Sentado en la arena de una playa,
la cual quedaba a pocos metros de mi casa. Casi a la vuelta en ese momento, a
una hora cuando estoy despierto. Llego y una pelinegra me recibe con cariño,
como si me conociera de toda la vida. La casa se parecía a una que conocí de
niño, aunque no sé si eso también fue soñado y estaría recordando sueños dentro
del sueño. El ambiente era antiguo en esa casa, un televisor con base de
madera, las antiguas botellas de gaseosas y por la ventana, ese infinito mar. Podría
jurar que eran las tres de la tarde en ese instante del sueño, no tenía reloj,
pero así lo quise vivir.
Veía al sol de frente, no me
fastidiaban sus rayos. Lo veía moverse de un lado a otro, como una pelota de
hule rebotada en una habitación encerrada. Era el cielo una cosa pequeña ante
la inmensidad del mar, tenía paredes, el sol rebotaba una y otra vez. Como si Poseidón
saliera del mar a patear un balón, como un niño pequeño y solitario, tal como
cualquier Dios en su soledad omnipotente. El sol era un juguete más en el espacio, el
cielo era un cuarto de dos metros por dos, pero albergaba todo el mar. Siempre inmenso,
mientras mojaba al sol hasta volverlo una luna que se escondía a lo lejos en el
mar. Tal vez Poseidón se cansaba y creaba un sol cada día.
Un mar cristalino en una arena
verdosa, no me daban ganas de fumar, me sentía absorbido en el vicio sideral de
ver un cielo reducido, un sol como un balón y un agua que destilaba caminos
hacía la nada. El mar no era el final, era apenas el inicio. Aquel inicio que
dentro de ese lugar recóndito recordaba vivir en la tierra, de sentir siempre
lo mismo al ver el mar, sus olas. Mi imaginación sabe lo mucho que odio un mar
calmado, sabe que en la realidad amo la sensación que cualquier ola me pueda
llegar arrastrar y ver la rutinaria tierra como un paraíso anhelado.

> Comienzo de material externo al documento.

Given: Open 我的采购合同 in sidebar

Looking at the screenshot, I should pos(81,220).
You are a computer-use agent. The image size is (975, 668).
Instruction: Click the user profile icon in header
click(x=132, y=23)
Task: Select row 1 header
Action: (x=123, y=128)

Visito un anciano al que le falta
una pierna y se muestra feliz con mi
visita. Era un barrio de calles sin pavimentar, de restaurantes callejeros, de
esperanzas arrastradas en llantas de bicicleta. De lomas que se recorrían a
pie, viendo un cielo lleno de colores, con varios planetas, estrellas que dibujaban
símbolos de la cultura popular. Como un aquellos laser con motivos en los 90s.
Veo una luna desmoronarse, como
si se deshiciera de unas capas de maquillaje nebuloso que la adorna por las
noches. Dejando a su paso una estela de colores, de pequeñas estrellas que llovían
a lo lejos. Que se desprendían de la luna a su paso, porque también estaba
juguetona como aquel sol en ese mar, siempre mirando hacia arriba, esperando una
respuesta a una pregunta sin respuesta, como viendo una respuesta a una
pregunta nunca hecha.
Me despido del anciano y empiezo
a caminar ese barrio, se parecía aquellos que conocí en otras épocas. Hasta que
llego a una loma y la mitad de esa luna que se desmoronaba en el cielo caía en
una gran ciudad, llena de rascacielos, que estaba tan solo separada por un
riachuelo lleno de gasolina que daba ese efecto multicolor. La luna se seguía
desmoronando, jugando en un cielo igual de pequeño. La eternidad era un pequeño
espacio, la inmensidad era juego de dioses y la realidad un sueño.
Hasta que desperté y la realidad
no ofrece otra cosa más que esperar la noche para volver a soñar.